BRCA and Homologous Recombination Deficiency assessment on tissue and liquid biopsy: implementation of diagnostic algorithms for tailoring treatment

The aim of this study is to profile BRCA and other genes involved in homologous recombination (HR) by applying a combined somatic-germline approach where possible in a prospective series of metastatic FFPE breast, pancreatic and prostate cancer samples, in order to offer a therapeutic option with PARP inhibitors.This analysis allows to uncover the prevalence of BRCA1/2 mutations and HR-related genes in a real-world setting and to characterize these alterations in a patient population where PARPi is gaining momentum as an effective therapeutic option. With this study, patients with BRCA1/2 and HR mutations will then potentially be directed to study protocols investigating PARPi activity or to compassionate drug administration.

A second aim is to investigate primary and acquired resistance mechanisms to PARPi by profiling BRCA genes in plasma samples prospectively collected from patients with BRCA-mutant metastatic ovarian cancer treated with PARPi.
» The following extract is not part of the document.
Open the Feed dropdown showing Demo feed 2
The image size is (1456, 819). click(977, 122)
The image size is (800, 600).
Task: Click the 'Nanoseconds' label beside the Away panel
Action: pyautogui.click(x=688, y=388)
To date, in fact, resistance mutations have been characterized in heterogeneous clinical settings, but their actual prevalence and evolution in patients undergoing standard platinum-based adjuvant chemotherapy + PARPi maintenance is still unknown. In this scenario, primary (before PARPi) and acquired (post-maintenance therapy) PARPi resistance mutations can be identified. This comparison will push us to adopt circulating tumor DNA (ctDNA) analysis in our routine clinical practice and potentially extended to other tumor types, such as prostate and pancreatic cancer, for which BRCA1/2 assessment is often based on original surgical specimens, due to the impossibility of obtaining additional recent tissue exposed to previous lines of systemic therapy.